The kernel XSAVE buffer formats also differ slightly between AMD and
Intel.  That *should* be OK, but it might explain why I can't reproduce
this.

If you get a chance, could you apply this (ugly hackish) patch to the
userspace 'cryptsetup' utility and run it?

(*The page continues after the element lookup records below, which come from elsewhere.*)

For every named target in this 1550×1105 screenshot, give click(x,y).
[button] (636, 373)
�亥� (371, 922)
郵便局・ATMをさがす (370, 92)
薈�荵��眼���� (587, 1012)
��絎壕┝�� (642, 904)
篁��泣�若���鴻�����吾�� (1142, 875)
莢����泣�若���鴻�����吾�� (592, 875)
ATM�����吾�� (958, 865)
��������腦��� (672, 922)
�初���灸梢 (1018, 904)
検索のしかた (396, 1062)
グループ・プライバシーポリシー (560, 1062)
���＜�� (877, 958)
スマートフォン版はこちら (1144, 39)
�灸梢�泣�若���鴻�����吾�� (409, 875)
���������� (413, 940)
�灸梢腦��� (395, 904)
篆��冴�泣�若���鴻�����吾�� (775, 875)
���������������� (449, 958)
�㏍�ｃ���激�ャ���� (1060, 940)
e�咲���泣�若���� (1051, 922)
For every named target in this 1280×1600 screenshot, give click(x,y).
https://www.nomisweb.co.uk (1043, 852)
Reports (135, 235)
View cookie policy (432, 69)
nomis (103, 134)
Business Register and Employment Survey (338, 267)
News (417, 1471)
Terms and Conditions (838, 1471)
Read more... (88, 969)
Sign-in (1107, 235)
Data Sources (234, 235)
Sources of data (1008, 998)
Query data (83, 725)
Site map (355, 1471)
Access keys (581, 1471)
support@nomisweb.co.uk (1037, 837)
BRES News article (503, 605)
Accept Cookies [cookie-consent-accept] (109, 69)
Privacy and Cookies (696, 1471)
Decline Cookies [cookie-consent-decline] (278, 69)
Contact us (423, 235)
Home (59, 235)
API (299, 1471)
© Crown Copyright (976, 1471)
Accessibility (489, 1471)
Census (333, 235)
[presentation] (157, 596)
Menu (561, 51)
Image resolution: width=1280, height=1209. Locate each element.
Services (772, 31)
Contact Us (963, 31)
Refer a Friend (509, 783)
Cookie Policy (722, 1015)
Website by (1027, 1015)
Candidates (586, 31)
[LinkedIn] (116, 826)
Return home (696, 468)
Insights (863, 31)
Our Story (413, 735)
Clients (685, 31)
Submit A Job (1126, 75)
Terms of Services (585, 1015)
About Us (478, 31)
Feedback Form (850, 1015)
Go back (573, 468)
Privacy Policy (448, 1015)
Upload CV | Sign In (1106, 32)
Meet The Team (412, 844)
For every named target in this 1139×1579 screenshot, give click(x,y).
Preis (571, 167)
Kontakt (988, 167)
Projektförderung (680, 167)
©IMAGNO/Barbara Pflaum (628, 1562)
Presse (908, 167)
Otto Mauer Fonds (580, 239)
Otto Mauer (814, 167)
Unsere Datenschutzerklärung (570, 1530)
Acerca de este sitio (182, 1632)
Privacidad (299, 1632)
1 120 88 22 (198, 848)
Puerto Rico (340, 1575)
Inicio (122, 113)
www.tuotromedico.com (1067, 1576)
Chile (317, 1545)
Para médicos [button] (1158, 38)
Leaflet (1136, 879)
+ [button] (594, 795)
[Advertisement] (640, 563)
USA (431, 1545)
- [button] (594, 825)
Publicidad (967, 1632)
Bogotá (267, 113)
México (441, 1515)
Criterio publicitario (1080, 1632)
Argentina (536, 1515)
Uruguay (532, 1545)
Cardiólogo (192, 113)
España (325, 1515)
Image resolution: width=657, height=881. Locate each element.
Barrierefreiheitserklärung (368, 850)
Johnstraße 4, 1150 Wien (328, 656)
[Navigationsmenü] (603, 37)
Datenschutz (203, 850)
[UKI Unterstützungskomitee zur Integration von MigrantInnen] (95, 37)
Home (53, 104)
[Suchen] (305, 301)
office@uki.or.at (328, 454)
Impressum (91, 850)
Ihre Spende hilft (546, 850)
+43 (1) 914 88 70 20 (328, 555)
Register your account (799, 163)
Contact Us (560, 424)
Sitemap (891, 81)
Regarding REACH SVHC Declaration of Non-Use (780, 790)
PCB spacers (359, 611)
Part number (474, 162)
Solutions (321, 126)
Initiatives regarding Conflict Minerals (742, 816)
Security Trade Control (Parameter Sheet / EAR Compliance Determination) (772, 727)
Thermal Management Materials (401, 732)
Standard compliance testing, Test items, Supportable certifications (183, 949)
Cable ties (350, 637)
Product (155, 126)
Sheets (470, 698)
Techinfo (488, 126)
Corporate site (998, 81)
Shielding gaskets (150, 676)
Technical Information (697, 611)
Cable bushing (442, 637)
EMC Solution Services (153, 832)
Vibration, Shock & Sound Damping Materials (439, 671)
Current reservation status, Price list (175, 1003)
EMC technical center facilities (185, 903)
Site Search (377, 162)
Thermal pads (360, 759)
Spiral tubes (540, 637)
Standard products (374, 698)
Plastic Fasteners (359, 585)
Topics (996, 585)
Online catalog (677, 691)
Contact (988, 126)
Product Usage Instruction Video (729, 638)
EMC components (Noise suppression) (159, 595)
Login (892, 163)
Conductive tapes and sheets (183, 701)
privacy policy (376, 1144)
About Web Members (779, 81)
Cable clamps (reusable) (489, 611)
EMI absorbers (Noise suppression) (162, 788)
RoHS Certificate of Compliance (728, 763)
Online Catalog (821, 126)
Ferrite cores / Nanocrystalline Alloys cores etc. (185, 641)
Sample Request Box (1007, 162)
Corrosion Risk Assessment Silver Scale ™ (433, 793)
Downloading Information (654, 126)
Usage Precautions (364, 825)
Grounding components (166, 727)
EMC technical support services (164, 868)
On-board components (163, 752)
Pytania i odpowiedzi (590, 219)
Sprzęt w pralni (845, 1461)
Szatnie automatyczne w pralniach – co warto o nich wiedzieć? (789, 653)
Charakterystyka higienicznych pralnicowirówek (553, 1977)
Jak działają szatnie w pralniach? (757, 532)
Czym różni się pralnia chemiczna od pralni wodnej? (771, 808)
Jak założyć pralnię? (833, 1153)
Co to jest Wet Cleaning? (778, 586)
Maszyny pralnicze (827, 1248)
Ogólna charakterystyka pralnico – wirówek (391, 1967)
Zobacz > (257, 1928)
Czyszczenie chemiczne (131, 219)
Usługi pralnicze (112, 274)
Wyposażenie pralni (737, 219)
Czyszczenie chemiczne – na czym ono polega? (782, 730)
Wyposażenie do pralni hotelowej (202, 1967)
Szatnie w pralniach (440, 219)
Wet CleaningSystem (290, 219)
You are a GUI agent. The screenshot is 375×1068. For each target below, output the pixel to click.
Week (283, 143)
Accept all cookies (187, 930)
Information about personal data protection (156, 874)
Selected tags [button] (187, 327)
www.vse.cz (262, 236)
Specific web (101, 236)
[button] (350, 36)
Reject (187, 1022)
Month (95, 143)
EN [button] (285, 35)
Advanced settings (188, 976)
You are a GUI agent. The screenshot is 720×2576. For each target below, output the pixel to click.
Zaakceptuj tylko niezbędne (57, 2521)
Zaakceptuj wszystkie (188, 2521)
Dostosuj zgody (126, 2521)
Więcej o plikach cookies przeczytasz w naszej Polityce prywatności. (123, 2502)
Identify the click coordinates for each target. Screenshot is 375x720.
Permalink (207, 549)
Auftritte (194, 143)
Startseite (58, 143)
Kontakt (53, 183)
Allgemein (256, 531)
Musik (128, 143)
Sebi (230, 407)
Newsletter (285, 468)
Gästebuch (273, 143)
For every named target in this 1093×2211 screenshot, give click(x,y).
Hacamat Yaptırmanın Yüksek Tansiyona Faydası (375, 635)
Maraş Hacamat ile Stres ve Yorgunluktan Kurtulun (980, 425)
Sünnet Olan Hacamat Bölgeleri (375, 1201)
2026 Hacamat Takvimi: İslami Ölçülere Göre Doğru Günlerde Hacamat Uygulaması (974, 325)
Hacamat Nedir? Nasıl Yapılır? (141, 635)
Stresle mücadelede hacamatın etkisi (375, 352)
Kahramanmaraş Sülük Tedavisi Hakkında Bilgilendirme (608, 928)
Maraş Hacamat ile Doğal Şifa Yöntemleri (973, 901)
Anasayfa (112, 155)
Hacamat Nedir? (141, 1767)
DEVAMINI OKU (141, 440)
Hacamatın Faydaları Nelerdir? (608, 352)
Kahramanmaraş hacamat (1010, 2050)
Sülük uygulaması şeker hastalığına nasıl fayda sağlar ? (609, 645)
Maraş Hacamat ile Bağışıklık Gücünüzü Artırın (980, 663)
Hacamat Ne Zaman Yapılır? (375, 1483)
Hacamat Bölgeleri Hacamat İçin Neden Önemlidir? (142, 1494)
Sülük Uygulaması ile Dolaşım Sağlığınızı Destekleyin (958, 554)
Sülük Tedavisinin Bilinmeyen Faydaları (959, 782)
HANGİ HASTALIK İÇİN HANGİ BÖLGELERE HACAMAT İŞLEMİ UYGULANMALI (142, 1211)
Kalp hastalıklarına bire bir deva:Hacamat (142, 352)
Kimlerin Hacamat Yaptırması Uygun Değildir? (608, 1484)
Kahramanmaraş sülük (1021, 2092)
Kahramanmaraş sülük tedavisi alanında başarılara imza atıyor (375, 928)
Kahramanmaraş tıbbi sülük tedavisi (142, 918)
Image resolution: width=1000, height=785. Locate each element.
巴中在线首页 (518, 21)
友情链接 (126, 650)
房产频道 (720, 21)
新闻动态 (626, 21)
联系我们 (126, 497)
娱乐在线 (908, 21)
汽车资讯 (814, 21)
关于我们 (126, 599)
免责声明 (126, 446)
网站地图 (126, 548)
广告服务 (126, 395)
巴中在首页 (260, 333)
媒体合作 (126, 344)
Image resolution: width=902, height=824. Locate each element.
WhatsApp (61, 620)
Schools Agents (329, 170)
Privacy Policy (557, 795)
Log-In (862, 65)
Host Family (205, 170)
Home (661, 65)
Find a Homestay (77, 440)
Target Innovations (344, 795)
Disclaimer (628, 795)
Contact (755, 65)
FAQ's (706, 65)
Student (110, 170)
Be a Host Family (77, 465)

	https://sr71.net/~dave/intel/cryptsetup-memcmp.patch

On Ubuntu at least, it was as simple as:

	apt-get source cryptsetup
	apt-get build-dep cryptsetup
	cd cryptsetup-1.6.6
	./configure
	make

Then I could run:

	./src/cryptsetup benchmark --cipher=aes-xts --key-size=512
and
	./src/cryptsetup benchmark --cipher=aes-xts --key-size=256

With that patch applied, you should see some output like:

# ./src/cryptsetup benchmark --cipher=aes-xts --key-size=512
# Tests are approximate using memory only (no storage IO).
memcmp12: 0
memcmp23: 0
memcmp13: 0
memcmp12: -173
memcmp23: 173
memcmp13: 0
#  Algorithm | Key |  Encryption |  Decryption
     aes-xts   512b  4592.2 MiB/s  4192.0 MiB/s

The "memcmp13:" lines should both be 0.  That means that an encryption
and decryption cycle didn't change the data.  You *might* have to run
this in a loop if there's some kind of bad timing involved in triggering
the bug.

If you see a "memcmp13:" with something other than 0, that will narrow
things down and means we'll have a pretty quick reproducer that doesn't
involve luks which should speed things along.